In her book, An Altar in the World, Barbara Brown Taylor tells a story about visiting a beautiful old church in Alabama. Having arrived for the service too early, she stands in front of the chancel, taking in a mural of Jesus emerging from his tomb. Though the painting was impressive, Taylor felt that something was off; Jesus looked strange; too waif-like. So after gazing at the mural for several seconds, she realized what was missing: Jesus the man, had no body hair. He was portrayed with the head of a man, but with the body of a boy.

It was peculiar.

Without thinking, she turned and shared her realization with the nearest church member. “This is a young boy coming out of the Tomb. Look, he has the arms of a six-year-old,” Taylor says. “And his chest is as smooth as a peach.”

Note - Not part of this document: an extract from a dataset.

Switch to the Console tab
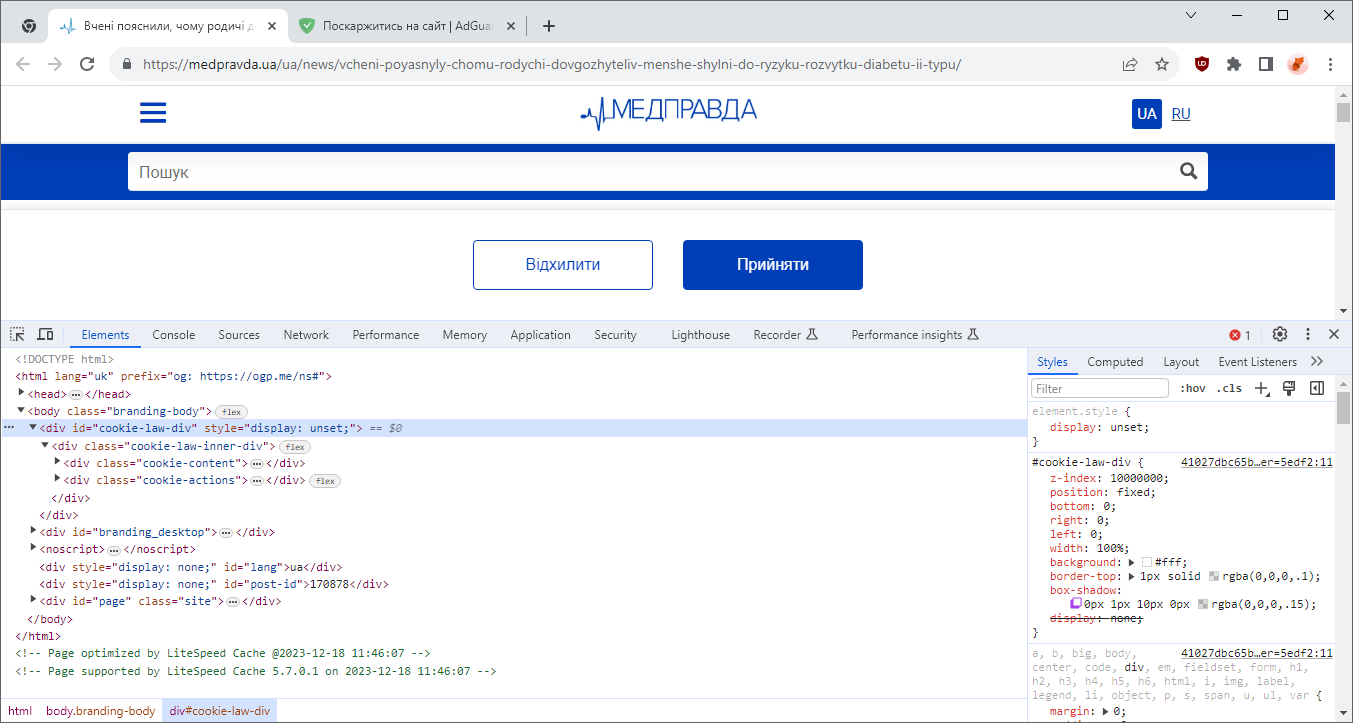The height and width of the screenshot is (723, 1353). (173, 334)
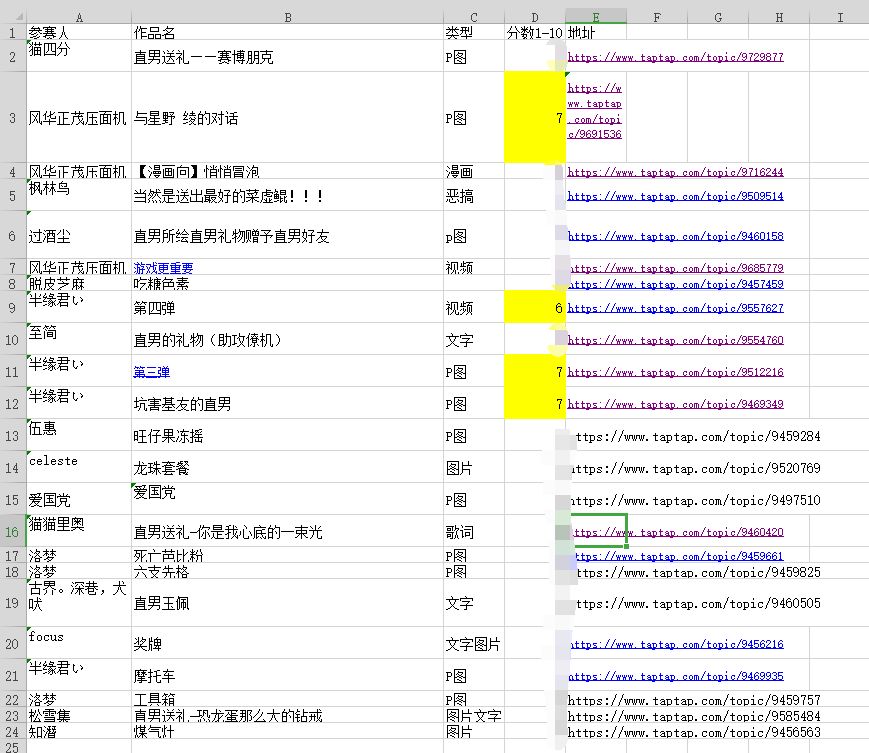The width and height of the screenshot is (869, 753).
Task: Click the column H header
Action: pos(778,16)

The church member’s smile froze, and stared at Taylor in abject repulsion. “I can’t believe you’re saying this to me,” they wailed. “Why would you say this to me? I just can’t believe you’re saying this to me.”

As Christians, Taylor says, we often find ourselves “in the peculiar position of being followers of the Word Made Flesh, but neglect our own flesh, or worse — who treat our bodies with shame and scorn.” Or “Here we sit, with our souls tucked away in this marvelous luggage, mostly insensible to the ways in which every spiritual practice begins with the body.” (ii)

Debie Thomas puts it this way: No matter how hard we try to theologize or intellectualize it away, this story from Luke is naked-making. It exposes. It confronts. It directs our gaze. It’s a story about the body. What the body is. What the body knows.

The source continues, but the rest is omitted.